» **SELECTED EXCERPT**
•••••

The results/ directory is empty

jtamames commented 3 years ago

Ok, I get it now...

When assemblying rna, spades names the resulting assembly as transcripts.fasta, instead of contigs.fasta as it is the case for DNA, and that is the name SqueezeMeta is looking for.

Just copy the transcripts.fasta file to the results directory, renaming it to 01.<project>.fasta. That is:

cp /scratch_mollison/users/30041036/squeezemeta/databases/plurogel/pluro_all_spades/data/spades/transcripts.fasta /scratch_mollison/users/30041036/squeezemeta/databases/plurogel/pluro_all_spades/results/01.pluro_all_spades.fasta

and restart. That should do it.

Best, J

mradz19 commented 3 years ago

Thanks @jtamames I'll give it a go. Also, when would you use the - - singletons tag when running squeezemeta? I'm not sure I understand correctly, does that essentially include unmapped reads in the annotation steps?

jtamames commented 3 years ago

Hello again

I think it is better if, instead of restarting, you create a new project and provide this transcript.fasta assembly as external assembly using the -extassembly option. The reason is that step 01 also generates an auxiliary file 01.project.lon containing the length of the contigs. If you just copy the file and restart, that file will be missing and will crash the run later on.

•••••

» **PROBLEMS TO SOLVE**
a – Check each statement against the SqueezeMeta thread and answer yes or no, quoting the words of the thread that decide it. (i) When assembling RNA, spades names the resulting assembly contigs.fasta. (ii) Step 01 produces an auxiliary file that holds the length of the contigs. (iii) In the later comment, jtamames prefers creating a new project to restarting.
b – Summarize the SqueezeMeta thread in two sentences.
c – Write out the stretch of the SqueezeMeta thread from "mradz19 commented 3" through "the annotation steps?", swapping out "unmapped reads" for "unassembled reads".

» **RECORDED DATA**
•••••

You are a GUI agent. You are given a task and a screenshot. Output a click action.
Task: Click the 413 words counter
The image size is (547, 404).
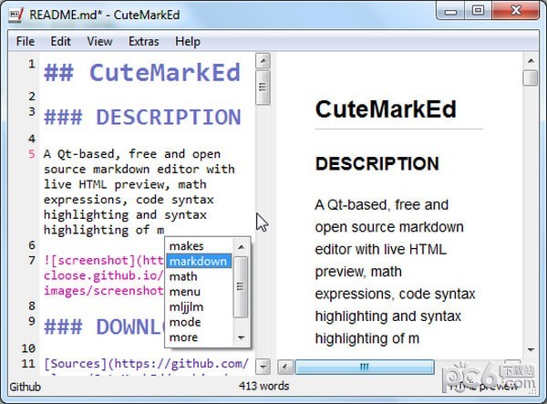(x=263, y=387)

•••••

» **TASK ANSWERS**
a –
(i) No: "spades names the resulting assembly as transcripts.fasta, instead of contigs.fasta as it is the case for DNA"
(ii) Yes: "step 01 also generates an auxiliary file 01.project.lon containing the length of the contigs"
(iii) Yes: "I think it is better if, instead of restarting, you create a new project"

b – When assembling RNA, spades names its output transcripts.fasta rather than contigs.fasta, which is the name SqueezeMeta looks for, so jtamames first suggests copying that file into the results directory as 01.<project>.fasta and restarting. A later comment instead advises creating a new project and supplying the assembly with the -extassembly option, since restarting after a plain copy would leave out the 01.project.lon file of contig lengths and crash the run.

c –
mradz19 commented 3 years ago

Thanks @jtamames I'll give it a go. Also, when would you use the - - singletons tag when running squeezemeta? I'm not sure I understand correctly, does that essentially include unassembled reads in the annotation steps?